“It’s easy to be a fanatic when you’re a weird little kid latching onto an interest,” muses Detroit area singer/songwriter Libby DeCamp.
That weird little kid that DeCamp is referring to is, of course, herself. It was obvious to DeCamp from an early age that she was different from her peers.
“As an adolescent, I could feel these stormy forces of feeling trapped in a rural area and trapped in different ideologies,” she recounts.
These days, when a musician describes feeling trapped or otherwise alienated from their peers, the story usually includes the discovery of punk, heavy metal or some kind of music that would upset their parents. While DeCamp does recall moments slinking through the hallways of Almont High School with Rage Against The Machine in her ears, heavy metal wasn’t where she found her rebellion. For her, it was string band music, and she started listening to it in 6th grade.
“The band that outlined a lot of interests that I had was Old Crow Medicine Show. They had a Dylan-esque sense of protest in their music. My notebooks and folders were covered with either pictures of them or lyrics of songs,” DeCamp said.
“Something struck deep with me with them because they were rebels in a sense, but it was so rural. They opened my eyes to connecting those worlds,” she reflects.
The rural sound of Old Crow Medicine Show resonated with DeCamp partly because she grew up in a small village north of Romeo called Almont.
“There has already been a huge connection between, you know, freedom seeking/freedom fighting in rural spaces. So they kind of cracked the nut of research open for me on that stuff too far as rural protest music goes and finding people that were talking about religious equality on the country music channel,” she said.

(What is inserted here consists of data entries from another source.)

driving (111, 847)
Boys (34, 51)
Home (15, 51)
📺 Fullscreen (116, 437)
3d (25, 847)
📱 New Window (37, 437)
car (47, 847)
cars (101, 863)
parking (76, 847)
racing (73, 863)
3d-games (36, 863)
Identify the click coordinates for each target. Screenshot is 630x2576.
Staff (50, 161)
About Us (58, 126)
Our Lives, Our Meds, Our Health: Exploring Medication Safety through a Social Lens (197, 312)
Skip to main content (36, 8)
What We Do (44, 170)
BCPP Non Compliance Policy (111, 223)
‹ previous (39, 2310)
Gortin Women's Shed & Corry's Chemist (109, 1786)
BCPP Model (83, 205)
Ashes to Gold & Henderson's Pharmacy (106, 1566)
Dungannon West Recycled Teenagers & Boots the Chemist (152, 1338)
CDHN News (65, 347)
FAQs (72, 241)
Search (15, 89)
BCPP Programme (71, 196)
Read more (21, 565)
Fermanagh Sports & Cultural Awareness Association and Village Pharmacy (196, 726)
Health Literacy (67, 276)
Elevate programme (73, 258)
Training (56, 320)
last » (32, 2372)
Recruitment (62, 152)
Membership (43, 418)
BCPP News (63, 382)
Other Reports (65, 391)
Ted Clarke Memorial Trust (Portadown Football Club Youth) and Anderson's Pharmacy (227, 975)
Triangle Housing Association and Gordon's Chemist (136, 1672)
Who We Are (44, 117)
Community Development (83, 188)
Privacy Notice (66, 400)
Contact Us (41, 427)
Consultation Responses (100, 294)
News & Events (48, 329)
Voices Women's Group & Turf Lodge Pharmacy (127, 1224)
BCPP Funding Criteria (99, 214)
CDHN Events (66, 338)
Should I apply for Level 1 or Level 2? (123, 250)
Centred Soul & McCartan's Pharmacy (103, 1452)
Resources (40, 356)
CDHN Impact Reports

All this inspired DeCamp to pick up an instrument. Growing up, there was a guitar around her family’s house that belonged to DeCamp’s mother. “I knew my mom had a guitar somewhere and I asked for her to bring it out so I could start figuring stuff out on it,” she said. From there, DeCamp explored the foundations of her favorite songs.
“I just started by learning basic chords and seeing how many songs that I already loved fit those same chords,” she recalled.
DeCamp, known for guitar and banjo playing, didn’t plan to buy those instruments when she started her music journey.
“Actually, mountain dulcimer was the first instrument I bought on my own. I’d never heard one before. It was just such an ethereal sound I hadn’t heard before and it looked fun to play. So that was kind of my parlor instrument,” she said.
These days, DeCamp is operating everything independently.
RELATED: Sonic Lunch Returns for Another Standout Season
“I don’t have a team to put me in places and tell me where to go, so I just pick up the slack myself so I can make it happen,” she said.
The result is sometimes a solo tour that DeCamp booked herself.
“I’ve found those kinds of journeys to be empowering in the end and healing as a way to just spend time with yourself and spend time with the world without being too shielded or guarded from it. It’s a very freeing thing to go out on some songs and then figure everything else out on your own. I guess it’s my way of staying mobile in the flux and playing music for people,” she said.
Catch Libby DeCamp at The Trinity House Theatre in Livonia on June 28.